▶ [TASK ITEM] Find the string "fundacjakasisi" in the listing below and return each line it appears in.

▶ [EXERCISE DATA]
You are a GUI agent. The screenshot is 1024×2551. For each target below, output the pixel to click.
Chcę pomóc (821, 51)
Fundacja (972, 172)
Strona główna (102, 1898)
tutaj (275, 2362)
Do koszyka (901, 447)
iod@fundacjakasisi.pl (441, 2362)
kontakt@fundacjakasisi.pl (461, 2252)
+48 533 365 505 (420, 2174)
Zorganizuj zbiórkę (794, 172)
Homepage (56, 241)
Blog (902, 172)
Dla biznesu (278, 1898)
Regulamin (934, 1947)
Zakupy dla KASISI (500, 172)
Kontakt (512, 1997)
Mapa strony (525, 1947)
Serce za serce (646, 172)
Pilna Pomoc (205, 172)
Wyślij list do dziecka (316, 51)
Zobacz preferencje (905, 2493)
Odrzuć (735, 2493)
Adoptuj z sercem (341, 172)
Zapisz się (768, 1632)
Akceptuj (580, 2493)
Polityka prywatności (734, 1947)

* * *

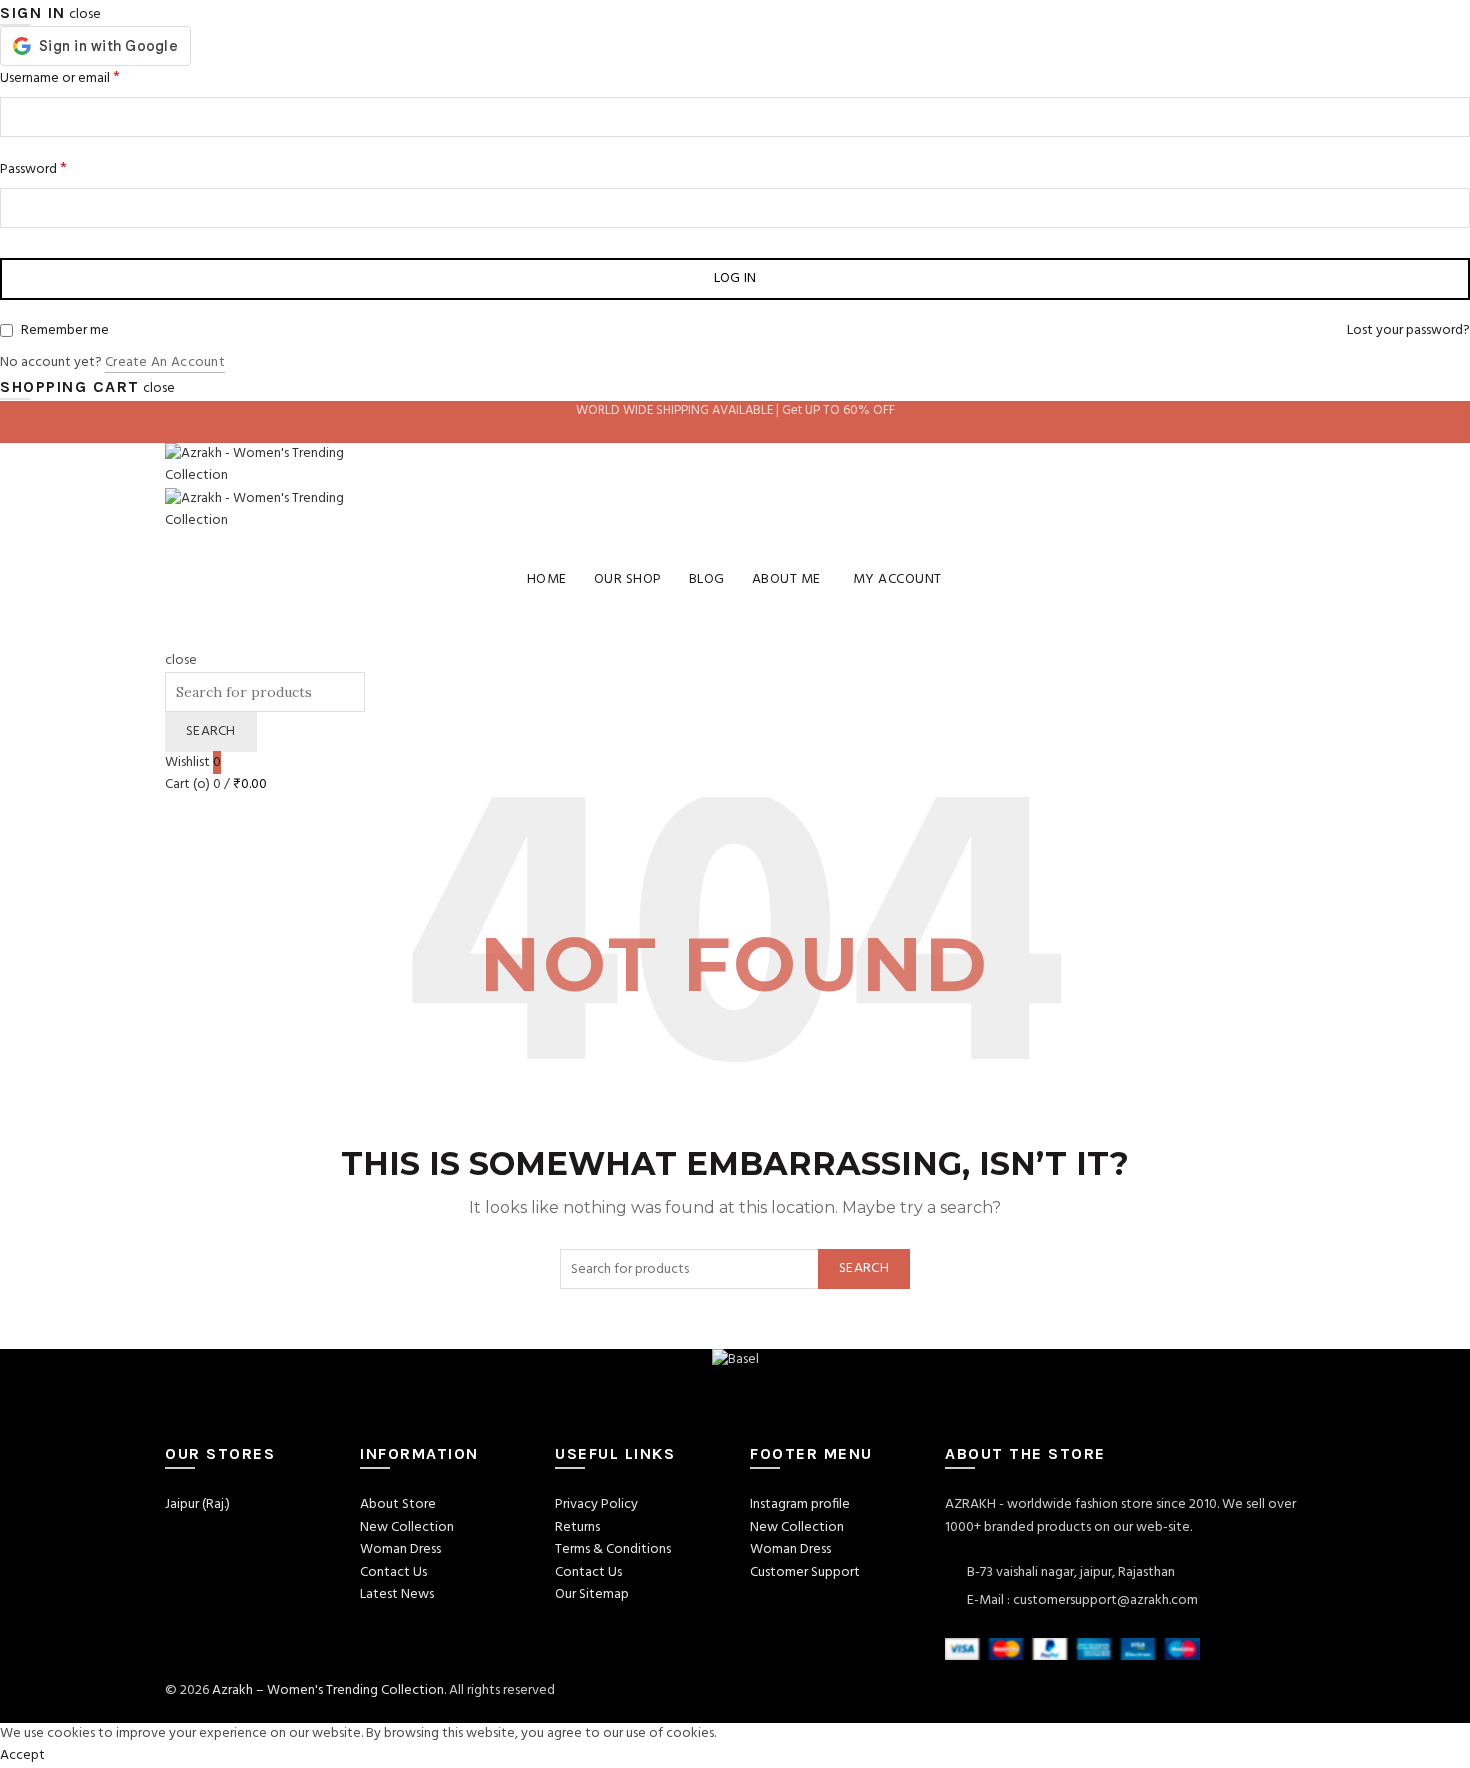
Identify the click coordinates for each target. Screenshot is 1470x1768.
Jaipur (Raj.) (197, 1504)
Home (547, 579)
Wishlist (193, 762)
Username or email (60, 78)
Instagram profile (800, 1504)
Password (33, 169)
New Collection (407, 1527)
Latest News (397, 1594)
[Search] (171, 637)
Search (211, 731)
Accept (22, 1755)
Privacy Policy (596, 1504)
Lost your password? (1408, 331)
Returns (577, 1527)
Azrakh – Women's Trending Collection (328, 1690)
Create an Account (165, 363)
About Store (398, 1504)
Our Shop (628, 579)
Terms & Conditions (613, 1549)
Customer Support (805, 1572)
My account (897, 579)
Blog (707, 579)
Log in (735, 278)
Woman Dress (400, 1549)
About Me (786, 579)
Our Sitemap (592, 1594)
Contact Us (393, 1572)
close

==

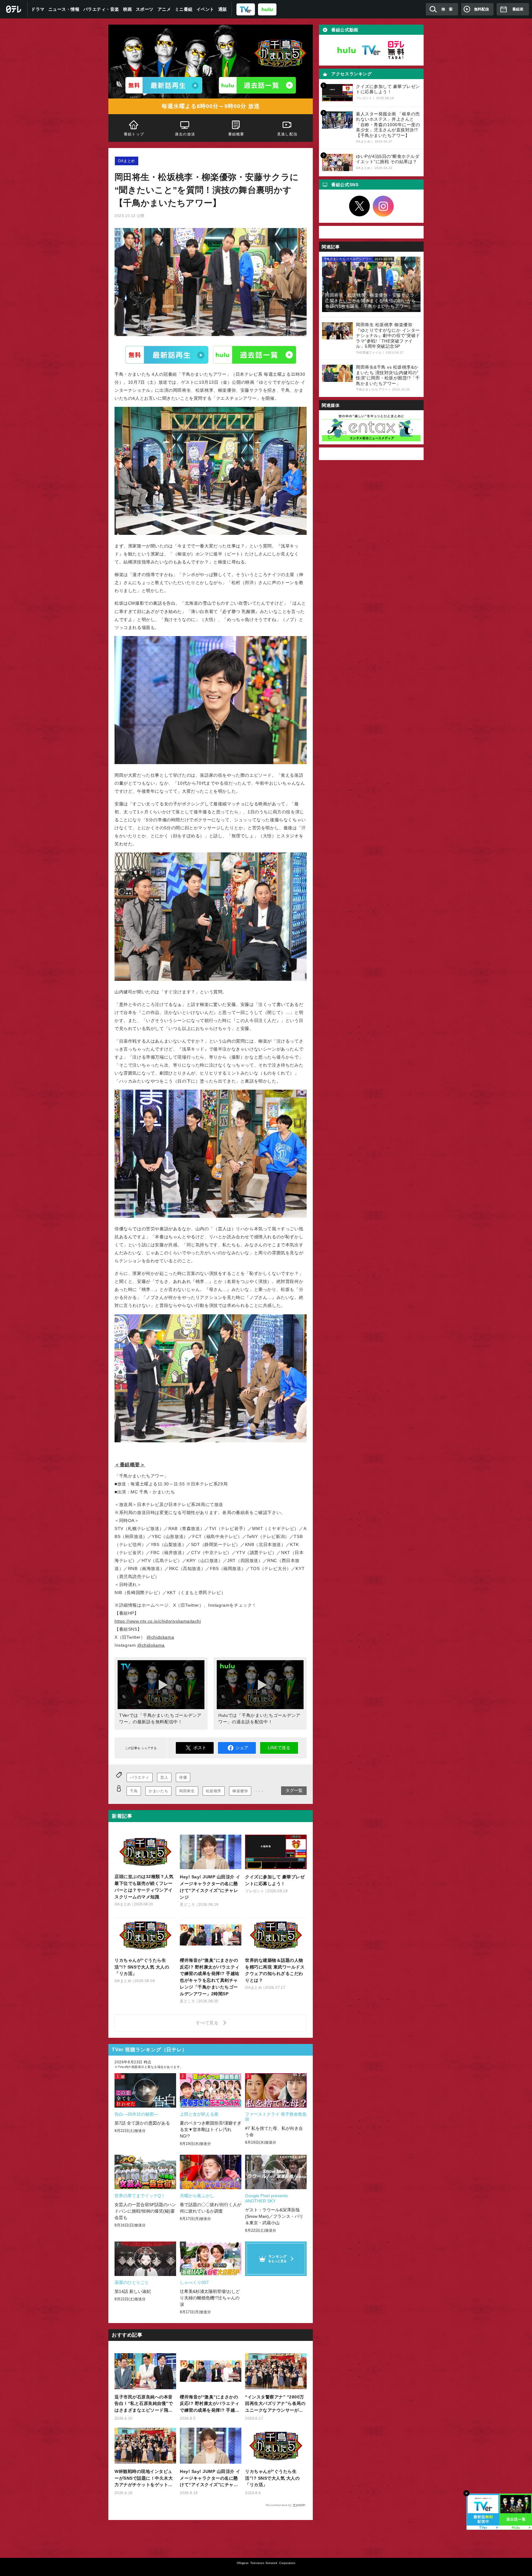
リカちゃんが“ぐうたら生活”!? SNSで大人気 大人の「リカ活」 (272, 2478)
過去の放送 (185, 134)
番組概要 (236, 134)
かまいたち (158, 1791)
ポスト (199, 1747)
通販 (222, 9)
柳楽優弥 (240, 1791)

▶ [ANSWER AREA]
iod@fundacjakasisi.pl (441, 2362)
kontakt@fundacjakasisi.pl (461, 2252)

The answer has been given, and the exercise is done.